Bir Nefeslik Hayat
Bir Nefeslik Hayat
Bizler
dünya için olanca gücümüzü harcarız ama ahiretimizi çok az hatırlarız. Rızık
endişesi, gelecek kaygısı bizi öylesine derinden yakalamış ki, dolaplar gıda
ile evlerimiz kullanmadığımız eşya ile dolu olduğu halde hep o gizli endişe, o
derin kaygı…
Çocukluğum
İzmit’te, o zamanlar için kenar mahalleleri sayılabilecek yerlerde geçti.
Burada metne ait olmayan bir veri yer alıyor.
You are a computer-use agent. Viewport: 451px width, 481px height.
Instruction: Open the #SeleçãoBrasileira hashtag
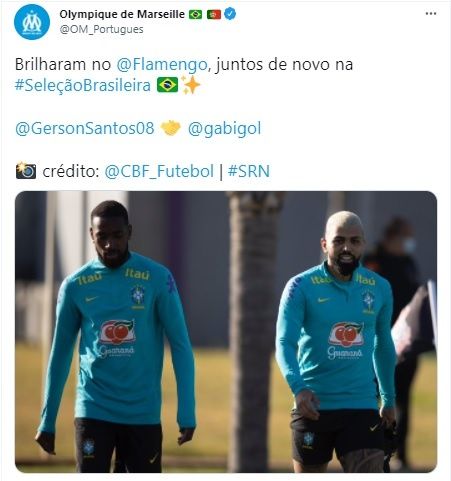83,85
Oturduğumuz sokaktan itibaren tarlalar ve kavak ekili araziler başlar, tek-tük
ev bulunurdu. Arkadaşlarla mahalle maçlarımızı yapmak için oralara
giderdik. Hemen yanı başımızda ise kalaycılık yaparak, ayı oynatarak, çiçek
satarak, kâğıt toplayarak geçinen Romanlar’ın çadırları bulunurdu.
Neler yapıp ettiklerini
çocukça bir merakla anlamaya çalıştığımız Romanlar sabah erkenden kalkarlar,
atlarını hazırlarlar ve çoluk çocuk hemen işe koyulurlardı. Akşam olunca da bir
cümbüş kopuverir, gaz lambalarıyla aydınlanan akşamın sessizliğini darbuka ve
kahkaha sesleri bozardı. Kimi mahallelinin asabı bozulsa da, biz çocuklar
durumdan hiç de rahatsız değildik.
Ülkemizde yine sıkıntılı
günler. Herkes krizdeyken, bir onlar vardı çakırkeyif yaşayabilen. Sanki dünya
yıkılsa umurlarında değil. Çünkü karınları bugünlük doymuştu. Üstündekiler eski
de olsa çıplak değillerdi ya… İnsan daha başka ne ister ki!
Siz ne
düşünürsünüz bilmem ama bütün olumsuz imajlarına rağmen, onların ibret ve örnek
alınması gereken hoş bir yanıdır bu. Şartlar ne olursa olsun diri kalabilmek,
yaşama enerjisini koruyabilmek hiç küçümsenecek bir şey değil. Onlardaki bu
enerjinin yanında keşke bir de güzel ahlâk ve ibadet hayatları olsa. İşte o
zaman, “hiç ölmeyecekmiş gibi dünya için, yarın ölecekmiş gibi ahiret için
yaşamak” nedir diye soranlara, onları örnek gösterirdim.
Kaygılarla Tüketilen Ömür
Bizler
dünya için olanca gücümüzü harcarız ama ahiretimizi çok az hatırlarız. Rızık
endişesi, gelecek kaygısı bizi öylesine derinden yakalamış ki, dolaplar gıda
ile evlerimiz kullanmadığımız eşya ile dolu olduğu halde hep o gizli endişe, o
derin kaygı…
Hz.
Peygamber A. S. ’ın vefatında miras olarak ne kaldı acaba, diye bir soru
geliyor aklıma. Kitaplara baktım, neredeyse hiçbir şey: Bir beyaz katır, silah
ve Allah yolunda vakfedilmiş bir arazi parçası. Ve bir de çoğu kez karnına
bağladığı taşlar…
Hz.
Peygamber’in hayatını okuyanların çoğu zanneder ki, onların karınlarına taş
bağlamasının sebebi yiyecek azlığı. Belki ikinci, üçüncü sebep ama birinci
sebep bu değil bence. Çünkü yiyecek olduğu zamanlar da aynı şey yapılmış. Bir
seferinde günde iki kez yemek yediği için Efendimiz, Hz. Aişe R. A. Annemiz’e
kızmış. “Sen miden için mi yaşıyorsun ey Aişe?” diye ikaz etmiş. Hane-i
Saadet’te yarına kalan bir kuru ekmek parçası bile olmazmış çok defa,
Rasulullah A. S. ’ın yolunu adım adım takip eden Allah dostlarının
hayatı da farklı değil. Belh’teki tahtını terkeden büyük veli İbrahim Edhem K.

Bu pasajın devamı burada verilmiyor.